Could you explain a little bit more what you have done here Andrew? I’m afraid looking at the commits doesn’t help a non-coder much (but it doesn’t seem like you have had to add a lot of code to enable this).

Are you saying that it will be OK (/desirable) to set the number of threads to the number of cores as a Rack default? Or that one should only increase them incrementally as one needs more modules in a patch?

Is there any overhead to setting more threads than needed in a patch (additional CPU/heat), that is, are the extra threads sleeping if not in use or are they looping and waiting for instructions? Or is it the other way round, that modules will be allocated to additional threads before one thread is ‘full’, so to speak, such that no one thread will be heavily loaded even on smaller patches?

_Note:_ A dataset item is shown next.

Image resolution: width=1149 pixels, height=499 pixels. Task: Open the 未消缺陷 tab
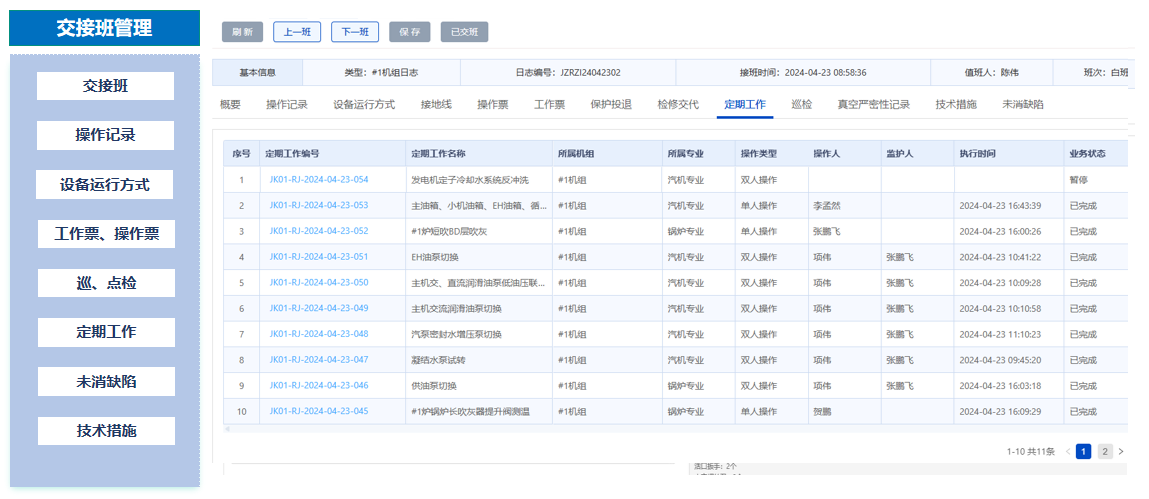tap(1023, 104)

(Sorry, I know all that betrays my lack of understanding of how all this works, and if replying please assume you are addressing an imbecile !).

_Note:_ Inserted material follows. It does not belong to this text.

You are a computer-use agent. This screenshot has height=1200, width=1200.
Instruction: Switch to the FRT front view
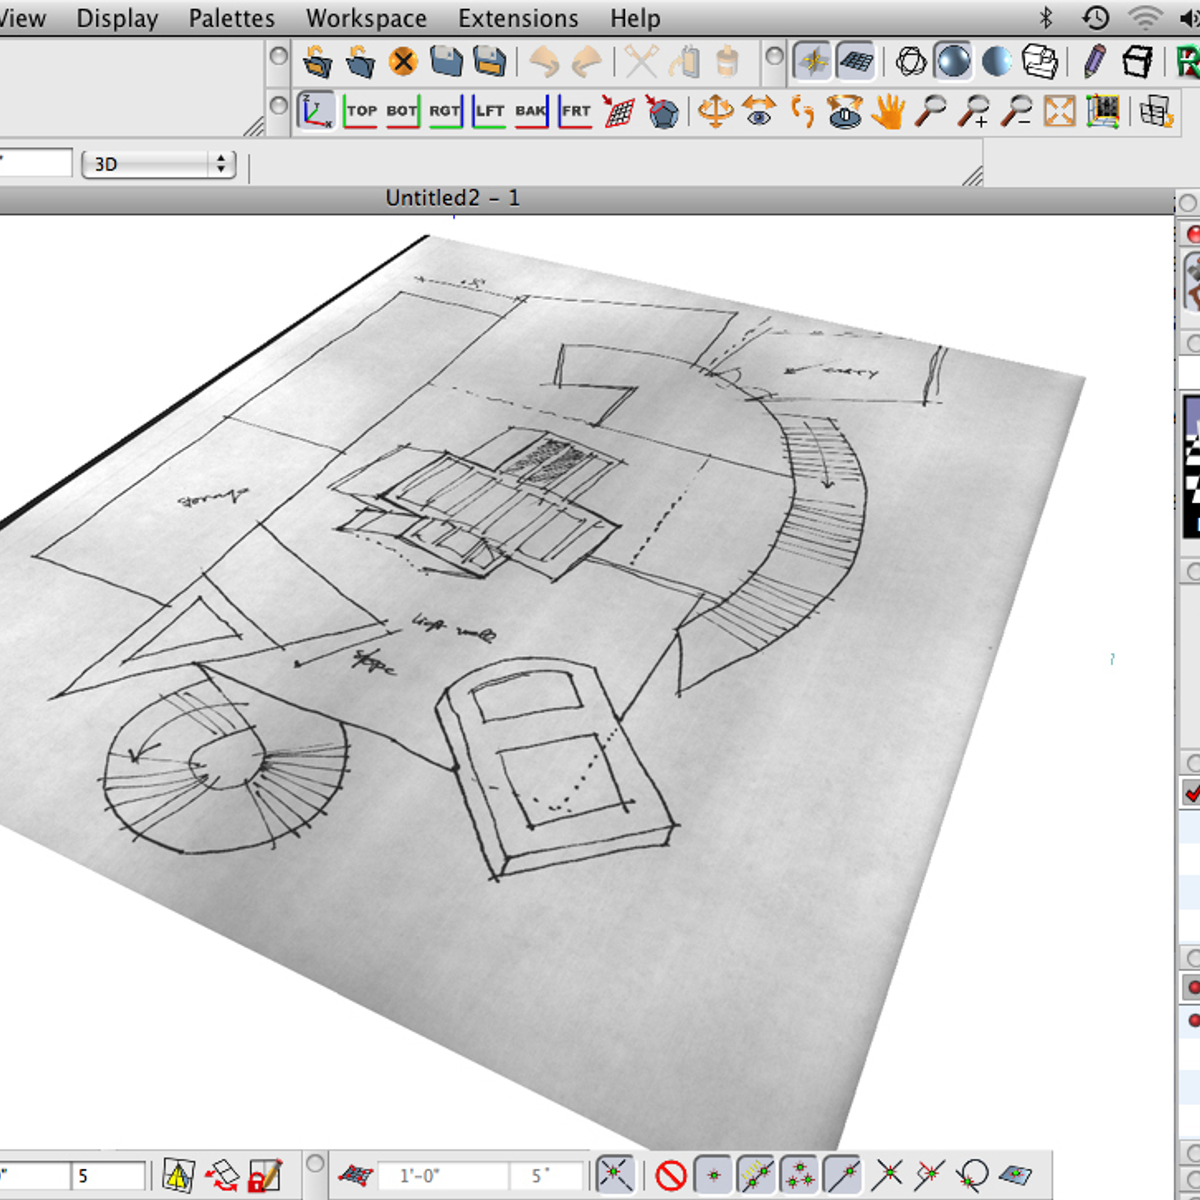point(575,112)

There’s always memory requirements to having more threads than not. (Slightly less of a big deal now than ten years ago though.)

It will default to 1. No detection needed, except for setting the maximum number of threads to the number of logical cores.

I wrapped module stepping in an OpenMP parallel for. Pretty basic, but it does exactly what it needs and I can’t get any better with custom threading code, so might as well keep it simple. @JimT’s fork used spin locks on worker threads, and this is exactly what the OpenMP implementation does but in one line of code.

Yes, as always when parallelizing things. I mentioned in the original post that there are diminishing returns. And yes, the implementation uses spin locks. On my dual-core laptop I’m typing this on, each thread spends 30% of the time spinning and the rest of the time stepping modules.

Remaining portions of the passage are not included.